In a statement the Port said the MDOT had joined with the US Army Corps of Engineers (USACE) to complete the study, which will look at ways to increase capacity, efficiency and safety.
The channels in Baltimore Harbor that form the Seagirt Loop are authorized and maintained to depths varying from 42 to 51 feet. With these varying channel conditions, the study is needed to examine navigation efficiencies and transportation cost savings that could be gained improving the Seagirt Loop channel to better accommodate larger vessels, the Port said.
Under a cost-sharing agreement, the MDOT MPA and USACE will spend $3 million each on the study, which will specifically examine channel modifications including deepening, widening and modifying channel bends.
With its existing 50-foot deep channel and Neo-Panamax cranes, the Port of Baltimore is already able to accommodate some of the largest container ships in the world, and has experienced significant growth in containers in recent years.
Work is currently ongoing to deepen a second 50-foot berth that will allow two massive ships to visit the Port at the same time. That berth, and four new supersized cranes, are expected to be operational by summer 2021.
“The Port of Baltimore is a major economic generator for our state, and we continue to plan for its bright future,” said Governor Larry Hogan. “With the partnership of the Army Corps of Engineers, we are making improvements at the Seagirt Marine Terminal that will positively impact Maryland’s economy
and our job growth for years to come.”
USACE Baltimore District Commander Col.
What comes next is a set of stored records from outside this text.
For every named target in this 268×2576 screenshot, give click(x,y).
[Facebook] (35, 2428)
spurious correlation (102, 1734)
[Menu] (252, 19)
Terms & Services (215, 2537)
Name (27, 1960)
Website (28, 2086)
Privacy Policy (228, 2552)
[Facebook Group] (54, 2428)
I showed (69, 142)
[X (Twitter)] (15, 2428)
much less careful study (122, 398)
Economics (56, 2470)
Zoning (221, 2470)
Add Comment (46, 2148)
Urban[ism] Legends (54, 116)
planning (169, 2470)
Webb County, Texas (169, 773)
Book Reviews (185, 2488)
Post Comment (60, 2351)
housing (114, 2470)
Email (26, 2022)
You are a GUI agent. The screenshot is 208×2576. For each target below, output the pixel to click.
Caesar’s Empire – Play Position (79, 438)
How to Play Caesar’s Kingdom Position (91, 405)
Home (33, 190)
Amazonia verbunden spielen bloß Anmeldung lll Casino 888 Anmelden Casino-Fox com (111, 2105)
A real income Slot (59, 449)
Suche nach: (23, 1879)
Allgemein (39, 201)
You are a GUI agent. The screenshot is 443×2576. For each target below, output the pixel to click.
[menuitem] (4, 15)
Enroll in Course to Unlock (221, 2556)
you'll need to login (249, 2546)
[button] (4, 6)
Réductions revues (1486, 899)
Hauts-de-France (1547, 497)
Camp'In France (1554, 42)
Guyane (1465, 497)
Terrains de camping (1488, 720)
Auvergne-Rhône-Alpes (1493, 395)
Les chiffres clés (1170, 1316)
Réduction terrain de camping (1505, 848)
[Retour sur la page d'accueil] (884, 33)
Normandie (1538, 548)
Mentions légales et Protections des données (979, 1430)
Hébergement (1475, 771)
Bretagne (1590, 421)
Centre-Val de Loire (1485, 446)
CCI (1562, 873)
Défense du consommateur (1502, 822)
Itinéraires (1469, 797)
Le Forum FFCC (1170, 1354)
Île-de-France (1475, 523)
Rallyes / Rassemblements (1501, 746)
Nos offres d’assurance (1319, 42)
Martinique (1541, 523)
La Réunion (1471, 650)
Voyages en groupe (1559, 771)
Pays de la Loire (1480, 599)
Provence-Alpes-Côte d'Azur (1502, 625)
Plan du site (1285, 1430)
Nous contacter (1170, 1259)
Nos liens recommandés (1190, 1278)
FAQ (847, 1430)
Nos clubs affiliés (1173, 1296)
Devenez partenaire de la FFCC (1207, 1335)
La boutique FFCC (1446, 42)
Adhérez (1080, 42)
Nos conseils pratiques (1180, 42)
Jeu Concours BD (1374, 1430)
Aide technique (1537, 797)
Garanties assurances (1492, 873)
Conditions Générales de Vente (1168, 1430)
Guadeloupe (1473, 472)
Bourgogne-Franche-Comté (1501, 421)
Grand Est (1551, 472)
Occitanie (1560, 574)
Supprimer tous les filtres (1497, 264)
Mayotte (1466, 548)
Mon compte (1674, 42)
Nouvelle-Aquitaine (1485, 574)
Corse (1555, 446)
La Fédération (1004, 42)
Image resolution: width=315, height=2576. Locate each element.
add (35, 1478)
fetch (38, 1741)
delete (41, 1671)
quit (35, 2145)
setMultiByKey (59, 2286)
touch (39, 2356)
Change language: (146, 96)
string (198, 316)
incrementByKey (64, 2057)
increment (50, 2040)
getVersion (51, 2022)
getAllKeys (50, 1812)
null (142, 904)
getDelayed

John Litz, also commented: “The Port of Baltimore is important to the national economy, and the U.S. Army Corps of Engineers is committed to working with our partners at the Maryland Port Administration to ensure that continues.
“This study will investigate how to safely and efficiently accommodate the growing number of larger container ships for years to come.”
MDOT Transportation Secretary Greg Slater said the study was “important” and that it could boost the regional supply chain and “provide a lasting benefit to Maryland’s economy and job growth”.
“The Army Corps of Engineers is a terrific partner for MDOT MPA on this project because we share a commitment to safety and the Port of Baltimore’s future success,” he said.
The Seagirt Loop is made up of the Seagirt West Branch Channel that tracks along the Seagirt Marine Terminal, and portions of Dundalk/Seagirt Connecting Channel and West Dundalk Branch Channel. It connects to Fort McHenry Channel used by ships entering and exiting the harbour.